Fácil es para nosotros caer en el engaño. El Espíritu no es algo que poseemos. Él nos posee y dirige. El Espíritu nos lleva a aceptar el misterio de Jesucristo. El Espíritu nos hace fuertes. Nuestra confianza no se apoya, pues, en nosotros. Ser de Jesús es aceptar su voz, hecha audible en la Iglesia hoy día. Todo cristiano debe ser una radiante epifanía, es decir, manifestación del Señor, ha de ser un vivo destello de la fulgente y divina Luz de Cristo. La Epifanía es un claro anticipo de la futura aparición del Señor ante los ojos de toda la humanidad.

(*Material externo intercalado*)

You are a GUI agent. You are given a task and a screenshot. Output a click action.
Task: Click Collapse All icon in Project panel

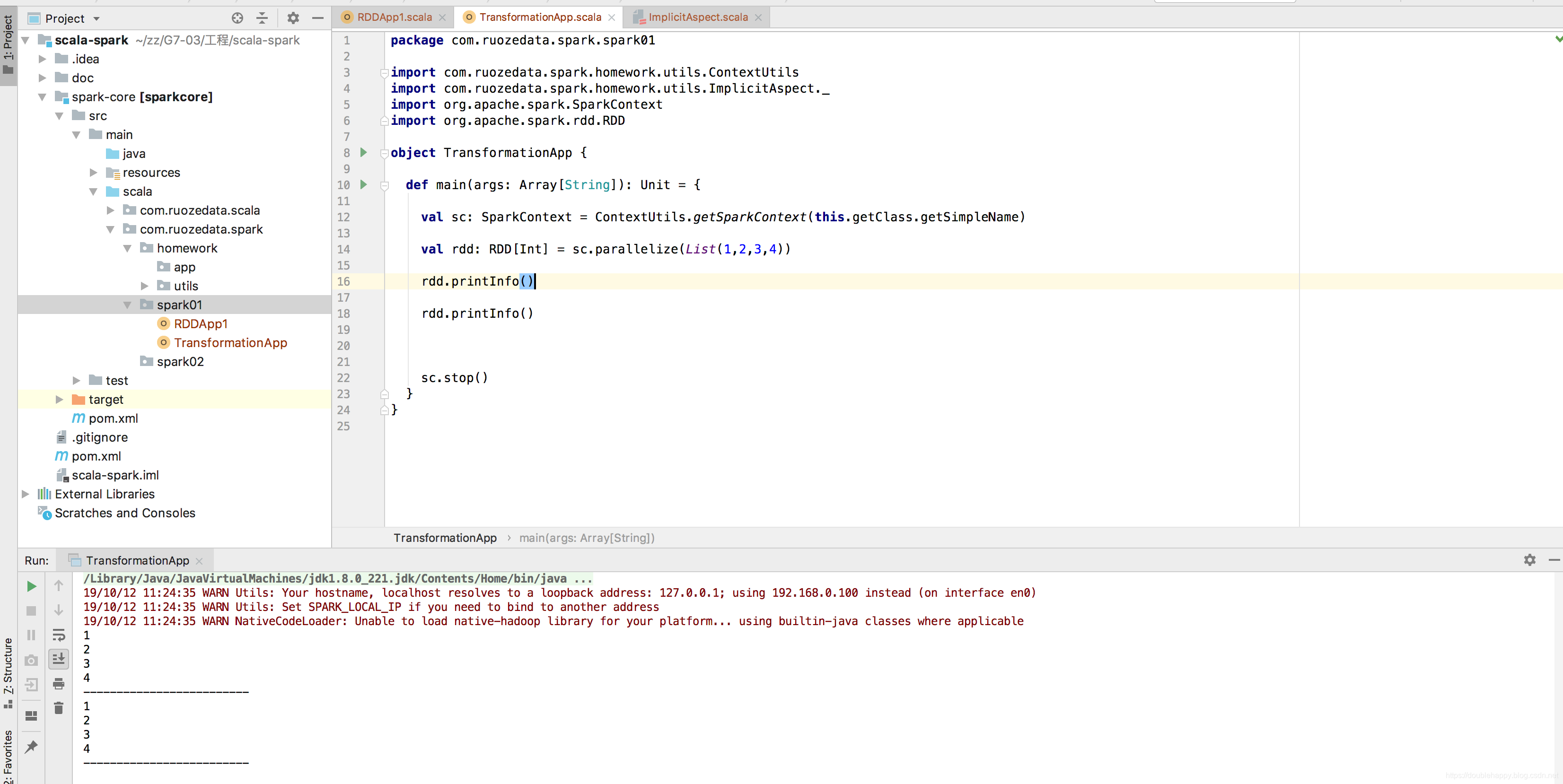click(x=262, y=18)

– El reino inaugurado con el nacimiento de Cristo se extiende a todo el mundo, a todos los hombres, lo quieran éstos o no lo quieran. A través de este Reino serán defendidos los humildes y socorridos los pobres. Que todos los hombres, por tanto, reconozcan humildemente la soberanía suprema de Cristo y de su mensaje salvador y redentor.

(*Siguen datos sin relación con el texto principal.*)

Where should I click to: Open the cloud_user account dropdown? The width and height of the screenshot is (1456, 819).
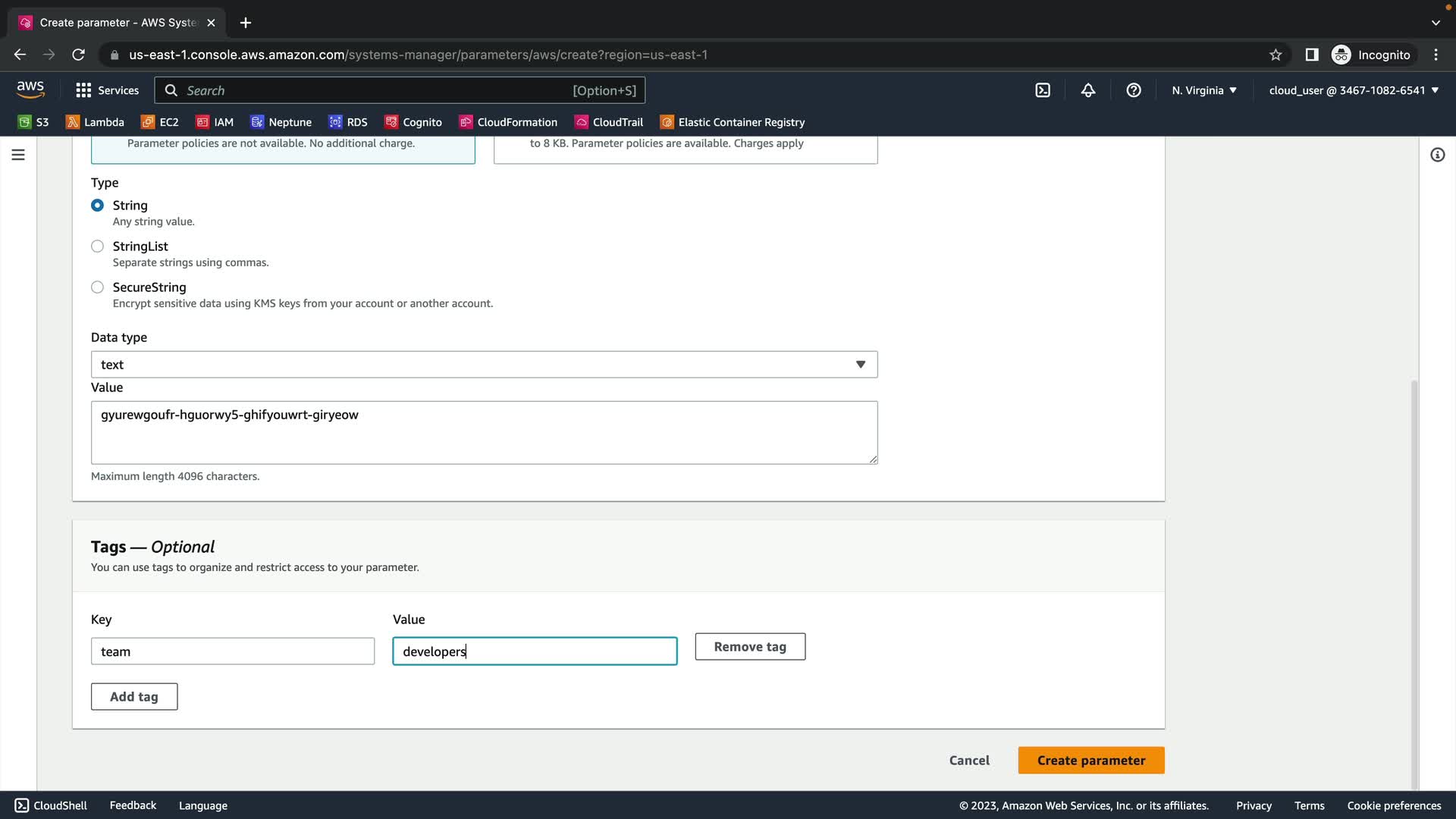1353,90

Hagámoslo así nosotros cantando con el Salmo 2: " Voy a proclamar el decreto del Señor. Él me ha dicho: "Tú eres mi Hijo. Yo te he engendrado hoy. Pídemelo: te daré en herencia las naciones, en posesión, los confines de la tierra". Y ahora, reyes, sed sensatos, escarmentad los que regís la tierra: servid al Señor con temor ". Recibamos nosotros fielmente el Reino de Cristo, que es un reino de paz, de justicia, de amor y de gracia.

Mt 4, 12-17.23-25: Está cerca el Reino de los cielos. En los días que siguen a la solemnidad de Epifanía la lectura evangélica nos presenta diversas manifestaciones de Jesucristo. El comienzo de su predicación en Galilea ha sido visto por el Evangelista como el cumplimiento de lo que dijo el profeta Isaías: " El pueblo que habitaba en tinieblas vió una luz grande; a los que habitaban en sombra de muerte una luz les brilló " (Is 9, 1 ss). Nosotros hemos de iluminar también, como nos dice San León Magno:

" Sabemos que esto se ha realizado por el hecho de que los tres Magos, llamados desde un país lejano, fueron conducidos por una estrella para conocer y adorar al Rey del cielo y de la tierra. La docilidad de esta estrella nos invita a imitar su obediencia y a hacernos también, en la medida de nuestras posibilidades, los servidores de esta gracia que llama a todos los hombres a Cristo. Cualquiera que vive piadosamente y castamente en la Iglesia, que saborea las cosas de lo alto y no las de la tierra, es, en cierto modo, semejante a esta luz celeste. Mientras conserva en sí mismo el resplandor de una vida santa, muestra a muchos, como una estrella, el camino que conduce a Dios. Animados por este celo, debéis aplicaros, amadísimos, a ser útiles los unos para con los otros, a fin de brillar como los hijos de la luz en el reino de Dios, al que se llega por la fe recta y las buenas obras " (Sobre la Epifanía de Nuestro Señor Jesucristo, Homilía 3ª, 5).

Cristo tiene que reinar. Él dirá más tarde: " Se me ha dado todo poder en los cielos y en la tierra " (Mt 28, 18). " Todas las cosas están sometidas a Él " (Hb 2, 8; cft. 1Co 15, 24-25). En el obelisco de la plaza de San Pedro del Vaticano están grabadas estas palabras: Christus vincit, Christus regnat, Christus imperat. En virtud de este poder absoluto que Él posee, establece su reino sobre la tierra, esto es, funda la Iglesia. Todo, pues, ha de ir sometiéndose a Jesucristo, Rey pacífico y lleno de misericordia.